A cemetery used by the notorious Russian mercenary group Wagner has grown rapidly in recent months, according to interviews and an analysis of satellite imagery and video footage by The New York Times. The extended burial ground is rare visual evidence of the toll the invasion of Ukraine took on Wagner, particularly on his rank and file.
The expansion coincides with a bloody offensive by Russian soldiers and mercenaries to gain ground in eastern Ukraine. The US government says Wagner’s battlefield casualties number in the thousands and that 90 percent of them are inmates recruited for release from prison, assuming they survived.
A satellite image taken on January 24 shows about 170 burial sites in an area of the cemetery known to house Wagner fighters, a number that has risen to almost seven times the number seen in satellite imagery two months ago.

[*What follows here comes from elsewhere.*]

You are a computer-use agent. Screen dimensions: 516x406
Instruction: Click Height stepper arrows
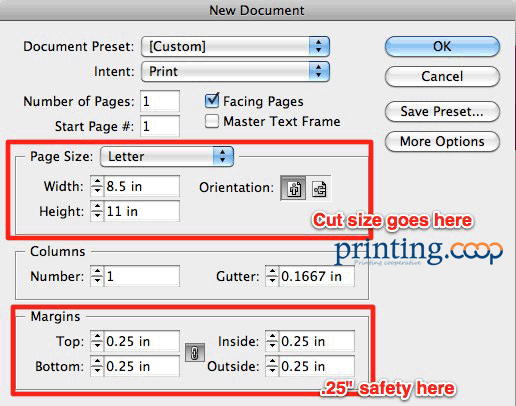[97, 211]
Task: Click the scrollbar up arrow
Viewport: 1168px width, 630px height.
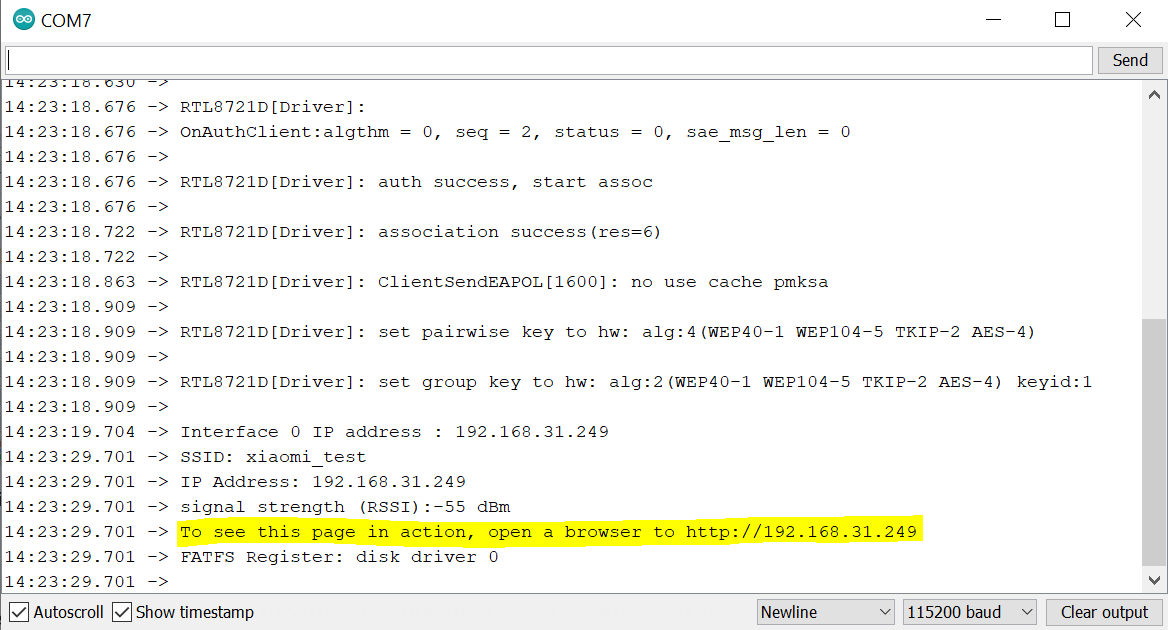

Wagner’s graveyard is a new addition to his growing infrastructure in Russia, where he is attempting to position himself as a superior force to the Russian military. The existence of the graves near the group’s main training site in the southeastern village of Molkin was first made public in December by Vitaly Wotanovsky, an activist and former Russian Air Force officer.
Mr Wotanovsky, 51, told the Times he visits cemeteries to document cases of Russians killed in fighting in Ukraine. The location of the cemetery might have remained unknown had it not been informed by local residents that the unclaimed bodies of Wagner fighters were buried on the site. Over the course of several visits, he photographed a growing number of tombstones and uploaded them to his Telegram channel Titushki in Krasnodar.
“Our goal is to show people that war leads to deaths, and not somewhere far away or on television, but here next to us,” said Mr. Wotanovsky.
There may be even more dead than is readily apparent. He noted that locals had told him that many fighters were most likely cremated.
For years, Wagner’s mercenaries have kept a low profile when deployed abroad in countries such as Syria, Libya and the Central African Republic. The United Nations and human rights groups accuse the group of targeting civilians and carrying out mass executions.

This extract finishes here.